Si vous pouvez vous procurez des plançons de melon, il est impossible d’en trouver ici.

Je connaissais de vue le joli monsieur, tu me diras ce que tu pense de son esprit qui n’est peut-être que du jargon.

Adieu, fais une bonne caresse à papa et à mama pour ta sœur

Fortunée [Cousinery née Gibelin]

 

La cotonne blanc est pour Thérèse

 

A monsieur Gibelin David au Verger »

 

La lettre est écrite par Angélique Fortunée Gibelin.

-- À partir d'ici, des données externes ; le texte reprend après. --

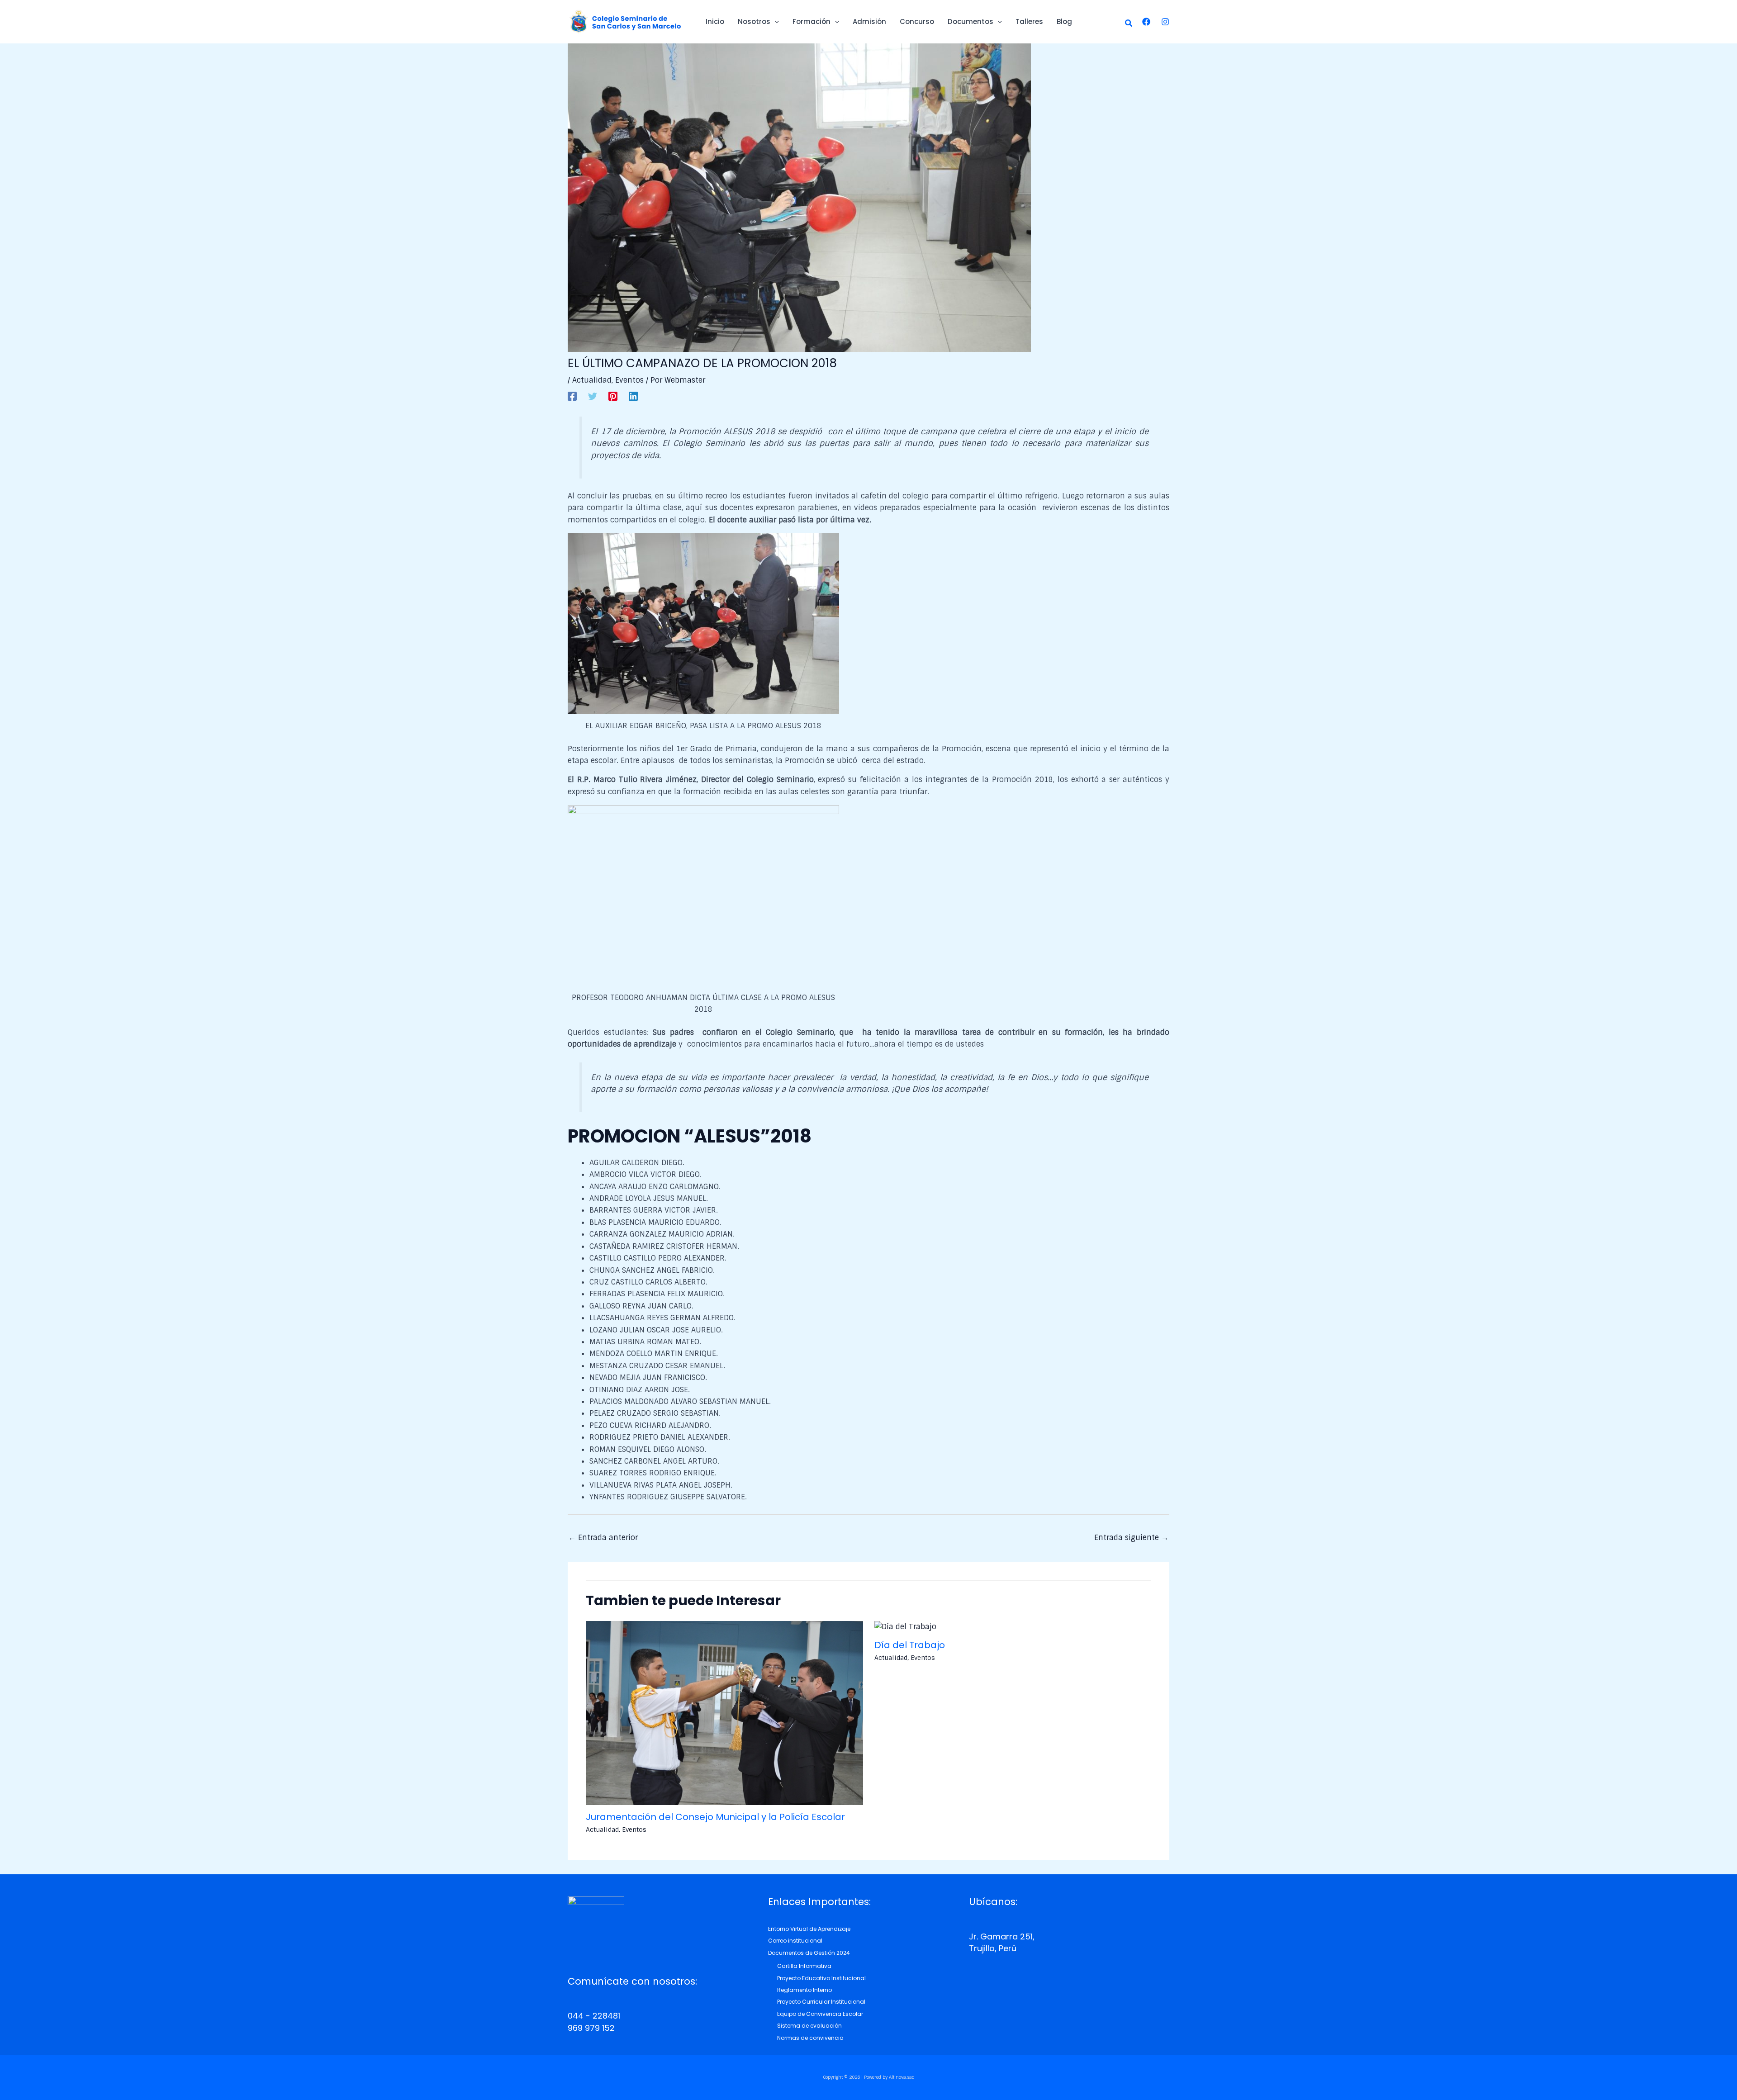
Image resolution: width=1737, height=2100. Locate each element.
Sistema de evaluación (809, 2025)
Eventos (629, 380)
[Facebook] (1146, 22)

Elle épouse Jean Marie Edouard Cousinery (né en 1757 à Marseille) en 1789. Elle met au monde, en 1796, Joseph Antoine Cousinery. En 1828, elle est une ayant-droit, réclamant, des biens dépossédés de Marc Antoine Alexandre Bermond, émigré sous la Révolution.

 

 

La lettre est adressé à Barthélémy Gibelin, dit Gibelin David, est né en 1747 à Aix. Avocat, il reprend l’imprimerie des David à la mort de son oncle, Antoine David en 1786. Alors que sont cousin Toussaint Bernard Emeric parcoure la France pour trouver des clients, Gibelin David fait tourner la boutique à Aix. De 17896 à 1794, il devient donc imprimeur. Il adhère à la Société des Amis de la Constitution puis aux Antipolitiques. Il est arrêté en juin 1794 par ordre du représentant du peuple Maignet comme auteur de "lettro d'un païsan prouvençaou a seis amis", imprimée en avril 1789, considérée comme "de nature à pervertir l'opinion publique et produire un mouvement en faveur de l'ancien régime". Libéré en novembre 1794, il se retire de la vie politique. Il se retire à sa campagne, au Verger, à Bouc, et devient agriculteur. En 1802, il devient juge de paix du canton de Gardanne. Il décède en 1831 à Bou Bel-Air.